The rationale underpinning the creation of the ELTIF was twofold:

  • the creation of a new tool that could participate in financing the European real economy and certain particular projects or entities, for which bank financing can sometimes be scarce, such as infrastructure projects, financing of unlisted companies and small and medium enterprises; and
  • this alternative source of financing was aimed at offering access to retail investors to an investment product that could offer better returns than UCITS, which were, at the time, the sole harmonised investment funds available to retail investors within the European Union.

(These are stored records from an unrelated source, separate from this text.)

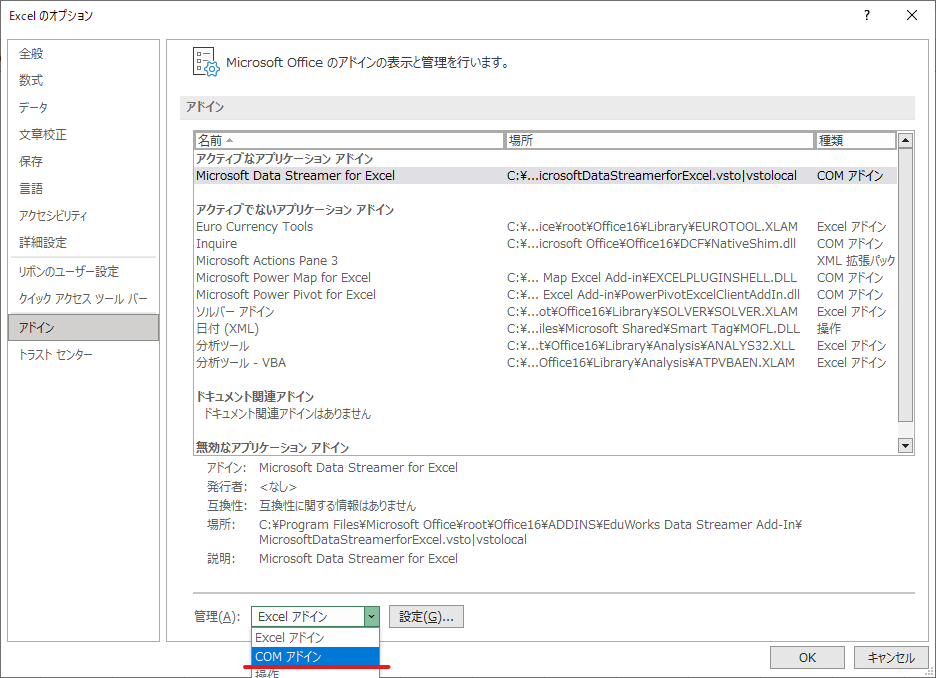Click the help question mark button
This screenshot has width=936, height=678.
click(x=866, y=15)
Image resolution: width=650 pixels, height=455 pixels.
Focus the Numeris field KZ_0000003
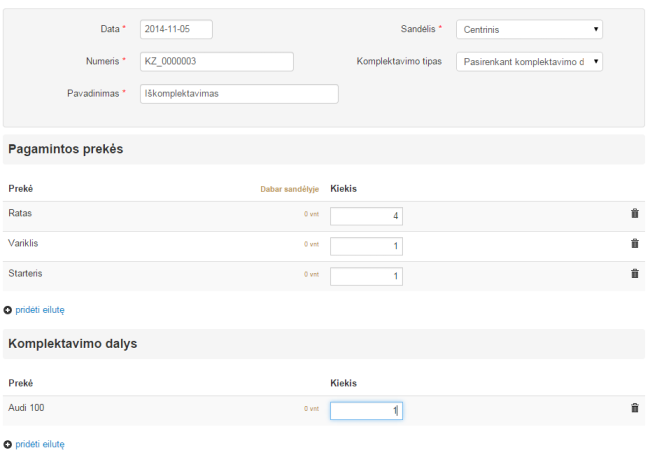[216, 62]
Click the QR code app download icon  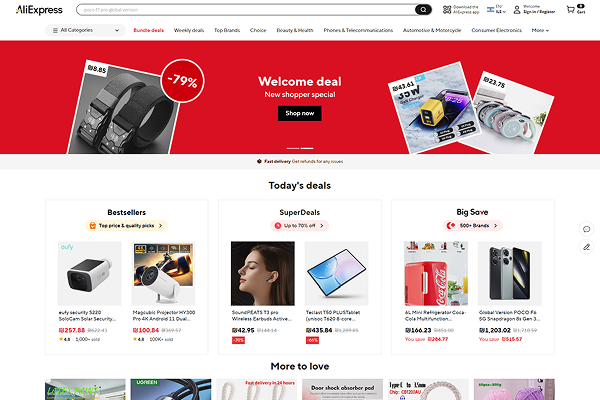[447, 10]
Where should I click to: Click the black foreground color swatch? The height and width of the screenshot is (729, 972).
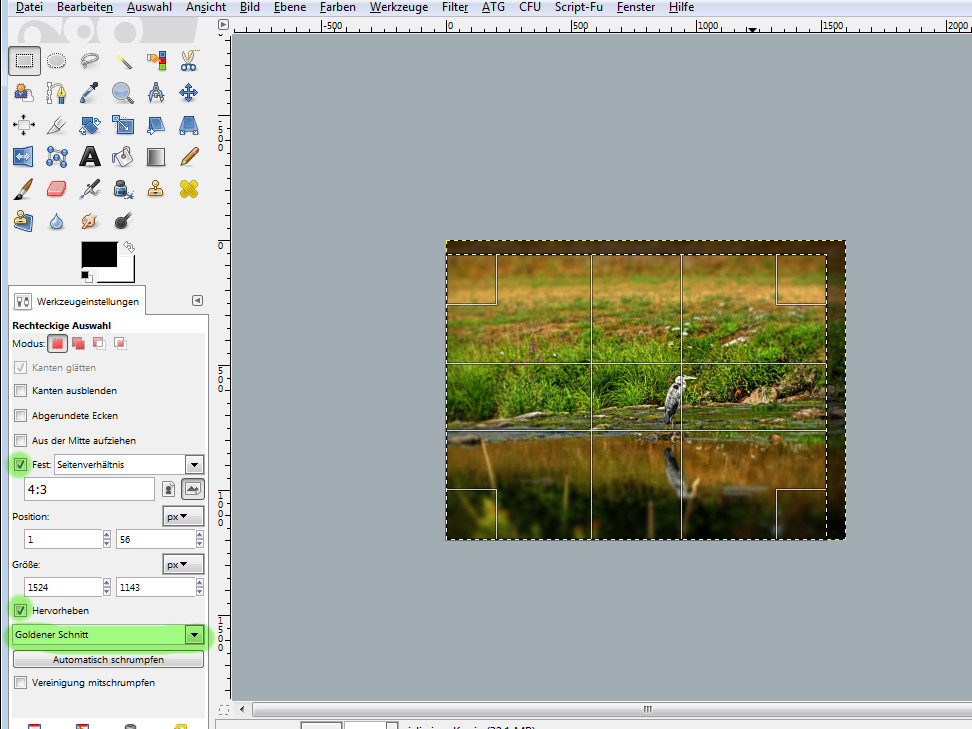[x=99, y=254]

Despite those good intentions, a little less than five years after the beginning of the application of the Regulation, the European Securities Market Authority (ESMA) and the European Commission (the “Commission”) both came to the same conclusion that the ELTIF framework had not achieved its goals. As a matter of fact, in June 2020 only 17 ELTIFs were authorised across the European Union, domiciled in only four jurisdictions. This number increased to 57 in October 2020 (mainly due to national considerations such as tax incentives) and still represented a relatively small amount of assets under management (AUM) and a minor portion of the total AUM of European AIFs.

In the explanatory notes accompanying its proposal for amendment of the Regulation, the Commission noted that “the advantages of ELTIFs are diminished by the restrictive funds rules and barriers to entry for retail investors, the combined effect of which reduce the utility, effectiveness and attractiveness of the ELTIF legal framework for managers and investors. These restrictions are the key drivers of the ELTIFs’ failure to scale up significantly and reach their full potential to channel investments to the real economy.”

Availing itself of the possibility offered by the Regulation in the context of its review, the Commission presented, on 25 November 2021, a proposal for a Regulation of the European Parliament and of the Council amending the Regulation (the “Proposal”). The Proposal suggests amending the Regulation with regards to certain aspects identified by the Commission as key to accelerating the acceptance and improving the attractiveness of ELTIFs as a “go to” fund structure for long-term investments.

Will the revisions included in the Proposal be sufficient to allow the ELTIF to eventually take off? The Proposal intends to remedy the current barriers to ELTIF success by addressing the main criticisms made of the Regulation in (i) providing greater flexibility in the ELTIFs’ management while (ii) striking a balance between institutional and retail investor’s needs.

Greater flexibility in the management of ELTIF

The main part of the industry criticism of the current ELTIF framework relates to the limited scope of eligible investment assets and its restrictive rules, which are not in line with the standard practice of alternative investment fund managers (AIFMs). The Proposal broadens the scope of eligible investment assets and aligns the management of the ELTIFs with the standards applicable to other AIFs.

A broader scope of eligible investment assets

I) Decrease of the 70% threshold

First, the Proposal intends to decrease the investment threshold in eligible investment assets from at least 70% of the ELTIF’s assets to 60%.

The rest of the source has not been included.